Exercise instructions: Everything from the line with "This screenshot has width=1280, height=800." to the last line of the material below is what to reproduce, exactly and with no other lines.

Provided data:
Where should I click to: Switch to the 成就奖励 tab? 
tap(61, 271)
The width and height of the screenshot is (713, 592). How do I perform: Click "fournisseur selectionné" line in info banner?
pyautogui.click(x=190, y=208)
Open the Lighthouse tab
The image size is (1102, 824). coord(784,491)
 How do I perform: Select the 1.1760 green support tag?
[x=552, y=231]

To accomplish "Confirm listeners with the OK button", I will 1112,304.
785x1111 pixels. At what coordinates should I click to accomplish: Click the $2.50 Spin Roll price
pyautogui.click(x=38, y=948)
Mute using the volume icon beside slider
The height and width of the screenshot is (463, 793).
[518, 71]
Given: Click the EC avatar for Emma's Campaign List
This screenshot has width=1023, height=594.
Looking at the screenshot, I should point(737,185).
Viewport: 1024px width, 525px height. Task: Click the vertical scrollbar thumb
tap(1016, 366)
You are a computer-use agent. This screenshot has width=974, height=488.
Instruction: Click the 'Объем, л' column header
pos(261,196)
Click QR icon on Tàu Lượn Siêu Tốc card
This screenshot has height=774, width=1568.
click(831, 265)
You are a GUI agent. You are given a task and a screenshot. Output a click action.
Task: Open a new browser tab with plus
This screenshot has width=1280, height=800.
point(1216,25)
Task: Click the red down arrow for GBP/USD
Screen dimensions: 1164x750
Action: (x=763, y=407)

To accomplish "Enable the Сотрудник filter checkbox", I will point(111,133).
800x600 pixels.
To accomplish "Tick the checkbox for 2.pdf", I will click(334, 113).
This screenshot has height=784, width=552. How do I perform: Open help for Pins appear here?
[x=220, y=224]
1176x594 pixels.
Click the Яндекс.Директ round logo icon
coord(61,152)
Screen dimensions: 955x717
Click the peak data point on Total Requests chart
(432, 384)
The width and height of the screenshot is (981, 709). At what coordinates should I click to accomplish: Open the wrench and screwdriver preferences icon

Solved problem:
This screenshot has width=1280, height=800.
point(1216,25)
Task: Click the red down arrow for GBP/USD
Screen dimensions: 1164x750
Action: (x=763, y=407)

To accomplish "Enable the Сотрудник filter checkbox", I will point(111,133).
800x600 pixels.
To accomplish "Tick the checkbox for 2.pdf", I will click(334, 113).
This screenshot has height=784, width=552. How do I perform: Open help for Pins appear here?
[x=220, y=224]
1176x594 pixels.
Click the Яндекс.Директ round logo icon
coord(61,152)
Screen dimensions: 955x717
Click the peak data point on Total Requests chart
(432, 384)
The width and height of the screenshot is (981, 709). At what coordinates should I click to accomplish: Open the wrench and screwdriver preferences icon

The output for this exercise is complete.